When you reach the line that contains "Task: Select UK size 20 cell" in the data below, start reproducing lines exactly, and stop after the line that contains "Click the right".
....................
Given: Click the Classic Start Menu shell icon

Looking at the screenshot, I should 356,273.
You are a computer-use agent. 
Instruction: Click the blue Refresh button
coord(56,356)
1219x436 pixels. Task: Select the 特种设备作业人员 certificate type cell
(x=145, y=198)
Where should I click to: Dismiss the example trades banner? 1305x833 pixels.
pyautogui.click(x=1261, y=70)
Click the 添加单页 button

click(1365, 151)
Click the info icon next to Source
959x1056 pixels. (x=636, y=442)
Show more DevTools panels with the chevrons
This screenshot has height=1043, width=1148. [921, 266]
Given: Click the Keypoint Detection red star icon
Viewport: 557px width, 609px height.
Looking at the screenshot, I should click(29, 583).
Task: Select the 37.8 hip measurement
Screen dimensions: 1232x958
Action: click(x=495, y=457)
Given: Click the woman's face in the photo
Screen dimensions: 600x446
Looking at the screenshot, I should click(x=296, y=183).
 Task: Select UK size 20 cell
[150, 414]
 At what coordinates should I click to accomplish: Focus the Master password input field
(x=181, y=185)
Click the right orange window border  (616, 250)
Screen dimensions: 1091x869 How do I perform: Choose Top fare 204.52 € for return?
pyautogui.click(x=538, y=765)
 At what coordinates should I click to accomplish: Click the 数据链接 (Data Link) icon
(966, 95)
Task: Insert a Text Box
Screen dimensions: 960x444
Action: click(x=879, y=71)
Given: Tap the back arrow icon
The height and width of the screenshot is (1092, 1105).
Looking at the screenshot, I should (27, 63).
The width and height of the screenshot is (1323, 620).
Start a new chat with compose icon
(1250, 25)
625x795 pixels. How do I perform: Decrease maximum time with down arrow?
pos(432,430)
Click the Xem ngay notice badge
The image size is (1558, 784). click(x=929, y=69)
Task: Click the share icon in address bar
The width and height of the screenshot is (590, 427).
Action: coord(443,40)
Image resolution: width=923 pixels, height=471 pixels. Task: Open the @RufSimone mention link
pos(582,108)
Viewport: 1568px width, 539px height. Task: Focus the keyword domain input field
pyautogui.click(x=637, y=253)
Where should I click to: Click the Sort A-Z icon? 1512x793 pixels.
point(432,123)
....................
### WRITTEN REPLY
 Task: Select UK size 20 cell
[150, 414]
 At what coordinates should I click to accomplish: Focus the Master password input field
(x=181, y=185)
Click the right orange window border  (616, 250)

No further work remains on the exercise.